The world has undergone a lot of changes since then. The Cold War is now part of history and the leaderships on both sides belong to another generation. But the 85-year-old US diplomatic policy expert believes cooperation between China and the US remains the key to solving many international issues.

The two countries should work together on vital issues such as the denuclearization of the Korean Peninsula, nuclear non-proliferation, climate change and energy, Kissinger told China Daily on Sunday.

"Progress in the Democratic People's Republic of Korea (DPRK) depends on close cooperation between China and the US because we have learned (it) affects the security and the well-being of our country," Kissinger said.

He supports the visit of the New York Philharmonic Orchestra to Pyongyang, which he compares to the Philadelphia Orchestra's tour to China in 1973.

"I also think we have to continue the Six-Party Talks in order to come up with a solution to the nuclear problem," he said.

But will Beijing and Washington keep working together closely, given the uncertainties of the US presidential campaigns? Kissinger shrugs off the worries. "In a political campaign, many things are said but they don't last.

"We have had seven American presidents since the normalization (of ties between China and the US), and no matter what was said in the campaigns, they all have come back to the theme of the beginning of the relations."

Beijing-Washington ties will keep moving forward - not always smoothly but positively - somehow like a long-term stock market curve "but without those big fluctuations", Kissinger said.

He is certain that the two sides will keep cooperating on China's core concern, the Taiwan issue, to ensure that there is no showdown in the Taiwan Straits.

"I think Beijing and Washington will cooperate and really pressure Taipei that if they do not pull back it could look extremely unfavorable," he said. "I believe that we will avoid a crisis in the Taiwan Straits."

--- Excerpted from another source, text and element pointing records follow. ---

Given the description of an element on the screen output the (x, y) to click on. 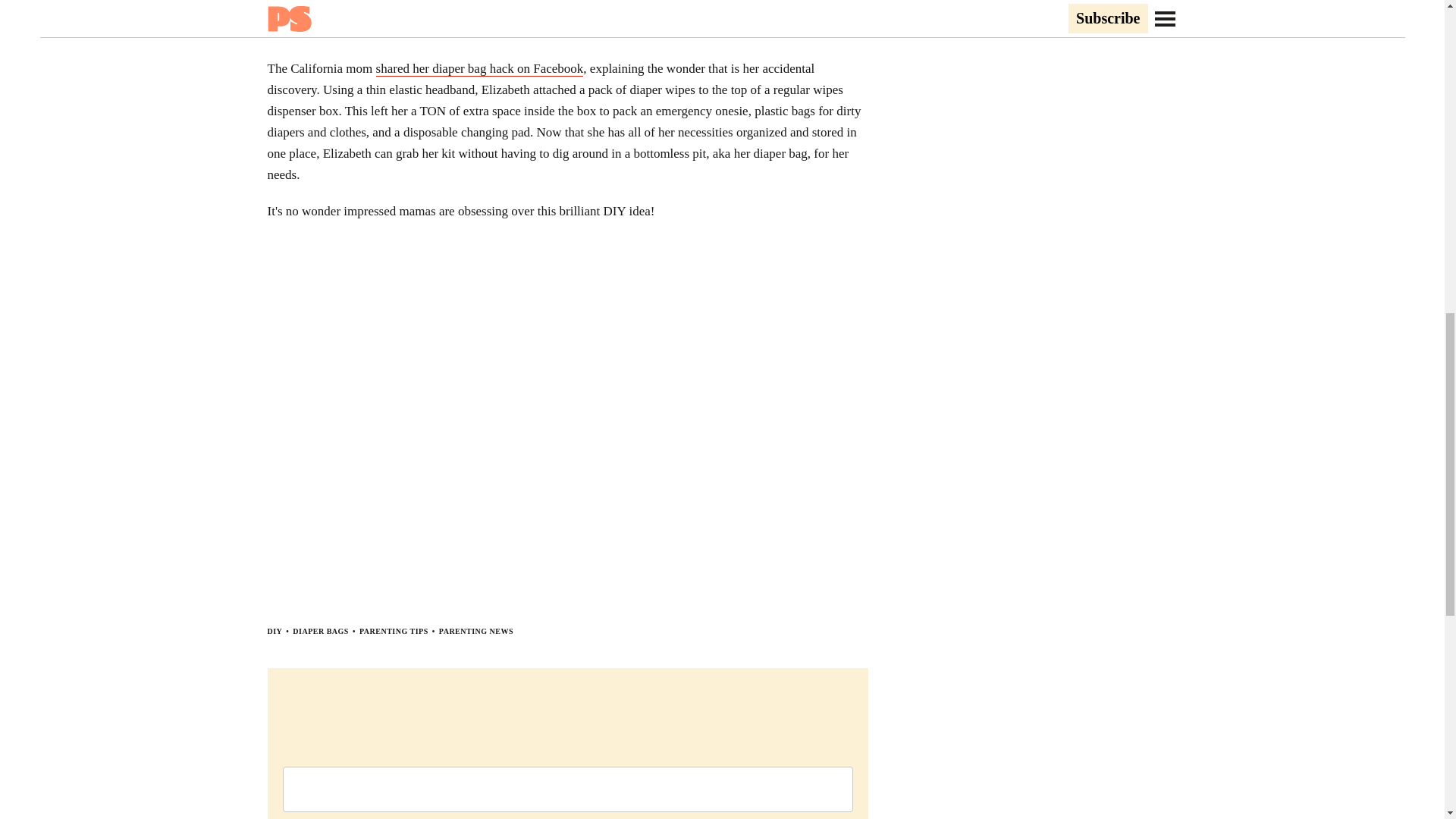
a genius solution (571, 11)
PARENTING NEWS (476, 631)
shared her diaper bag hack on Facebook (479, 68)
PARENTING TIPS (393, 631)
DIY (274, 631)
DIAPER BAGS (320, 631)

Kissinger has met with every generation of the leadership since the establishment of the People's Republic of China, and hence is familiar with them. And he believes the present leadership can tackle complicated issues.

"Each generation has its own characteristics. Deng Xiaoping is an enormous figure for his vision and courage in guiding China on the road to market reforms. But every generation of leaders has made some significant contributions," he said.

"This generation is educated in universities and has more technical knowledge than the first generation. It has handled very complicated situations with considerable wisdom and skill."

Kissinger visited China last week at the invitation of the Chinese People's Institute of Foreign Affairs. He has visited the country more than 50 times, and is impressed by the tremendous progress it has made, enabling it to navigate the changes in the world.

"I see tremendous vitality in the Chinese people and the people I talked with are also ambitious to study and to do something. I identify China with tremendous capacity to grow, and great opportunities with these people."

His last visit to China was in a totally different scenario compared to his first few trips when there was no diplomatic or trade link between Beijing and Washington. More than three decades after his ice-breaking visit, Kissinger remains proud of what he did to "open" China.

"I consider that the single most important thing I did in government and the one that had the best permanent effect."